Write out every one of the following records word for word, leaving out the pictures.

**** Data

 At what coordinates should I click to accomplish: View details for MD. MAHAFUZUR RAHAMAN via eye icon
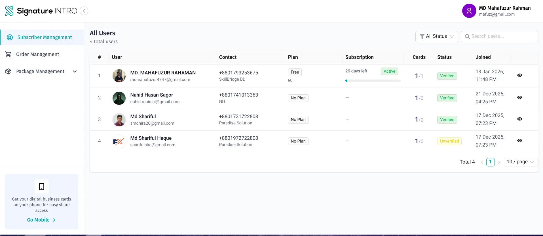point(519,75)
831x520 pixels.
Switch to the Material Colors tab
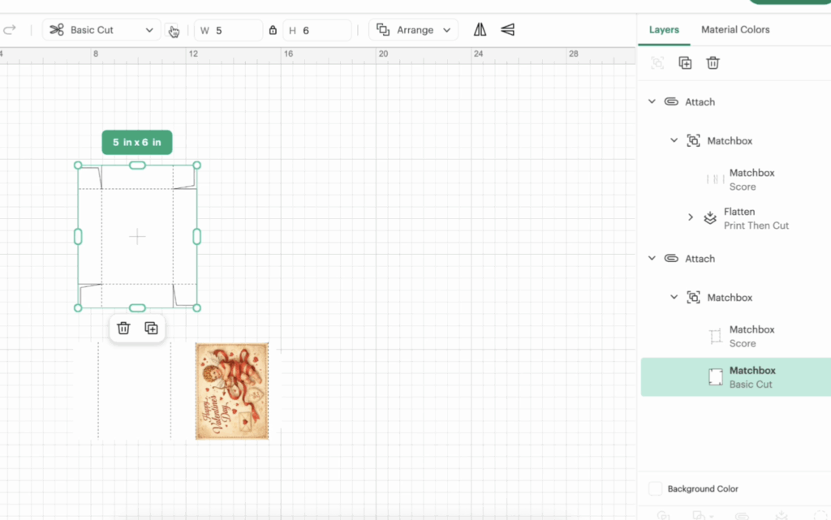[735, 29]
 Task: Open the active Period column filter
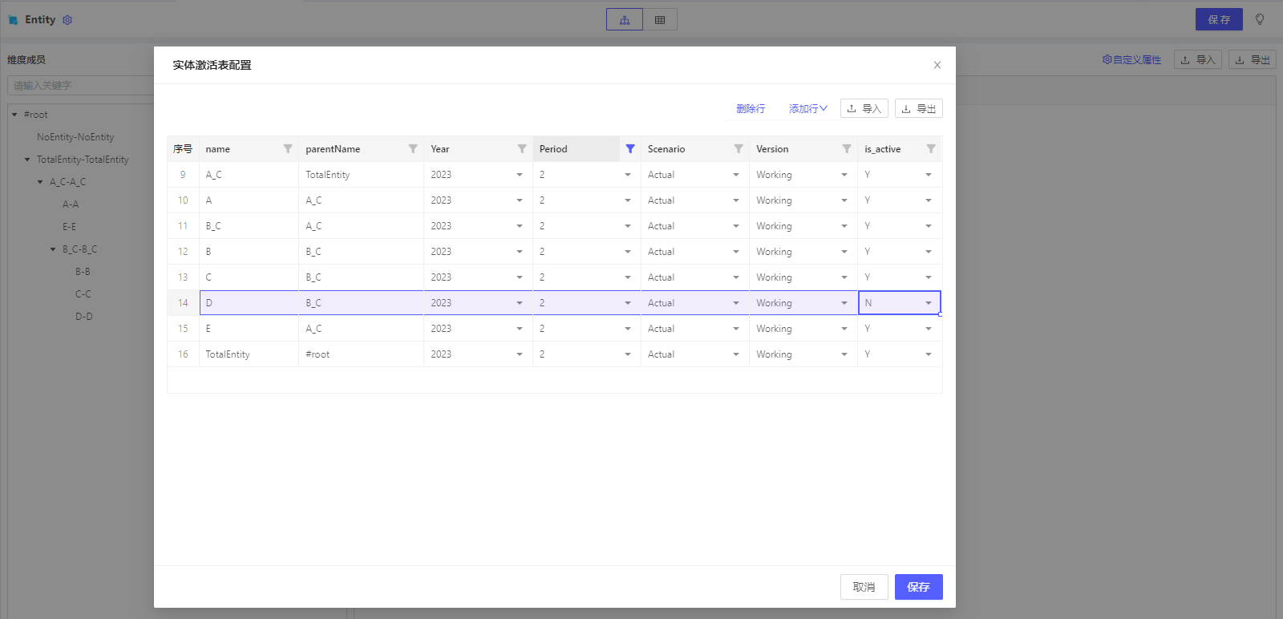pos(630,149)
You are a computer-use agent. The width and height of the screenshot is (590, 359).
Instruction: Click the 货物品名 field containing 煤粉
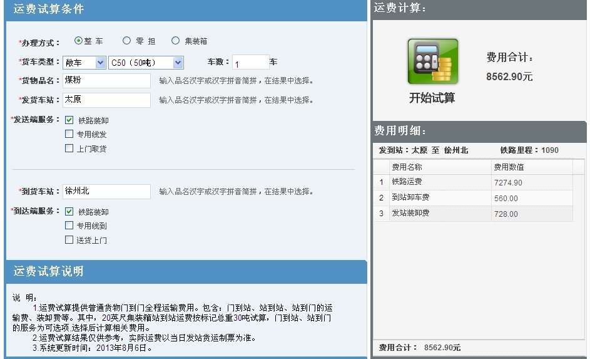point(106,81)
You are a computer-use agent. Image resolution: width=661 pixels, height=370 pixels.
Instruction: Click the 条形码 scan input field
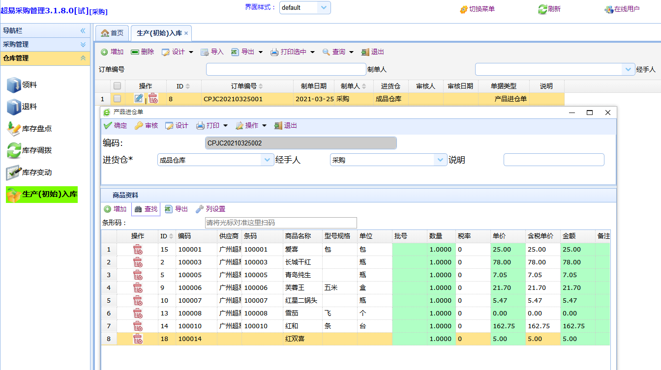(x=281, y=223)
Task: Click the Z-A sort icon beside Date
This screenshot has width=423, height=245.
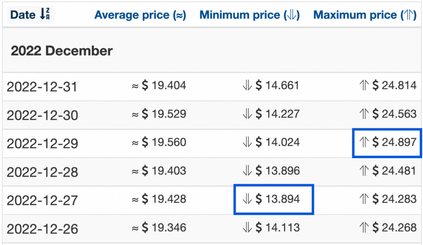Action: point(45,14)
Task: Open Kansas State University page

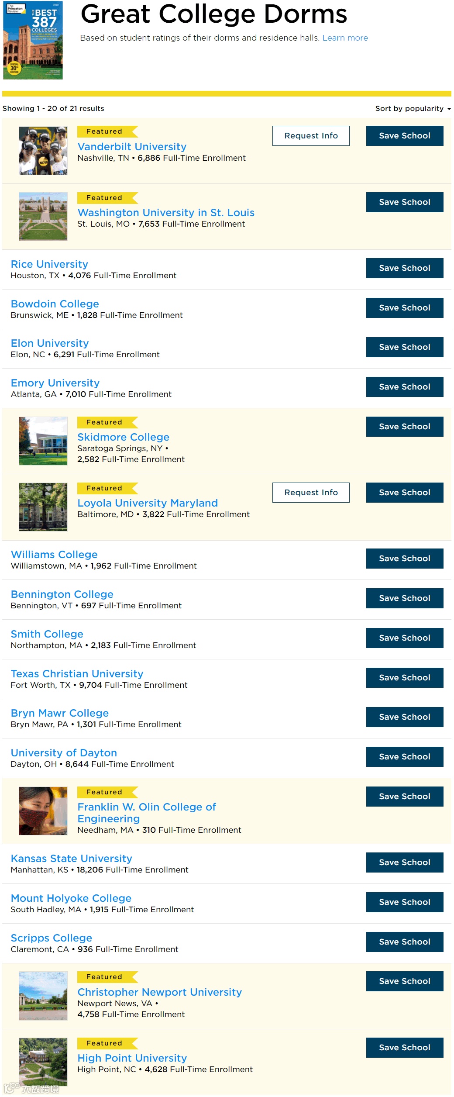Action: [71, 859]
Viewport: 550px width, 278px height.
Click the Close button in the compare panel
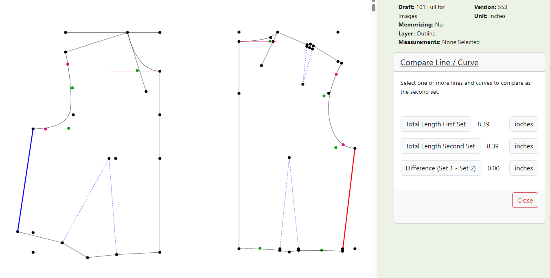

********

• Written answer
 At what coordinates should I click to accomplish: View details for MD. MAHAFUZUR RAHAMAN via eye icon
point(519,75)
831x520 pixels.
Switch to the Material Colors tab
[735, 29]
 Task: Open the active Period column filter
pos(630,149)
You are a computer-use agent. The width and height of the screenshot is (590, 359).
Instruction: Click the 货物品名 field containing 煤粉
point(106,81)
You are a computer-use agent. Image resolution: width=661 pixels, height=370 pixels.
Instruction: Click the 条形码 scan input field
(x=281, y=223)
Task: Click the Z-A sort icon beside Date
This screenshot has width=423, height=245.
Action: point(45,14)
Task: Open Kansas State University page

Action: [71, 859]
Viewport: 550px width, 278px height.
Click the Close button in the compare panel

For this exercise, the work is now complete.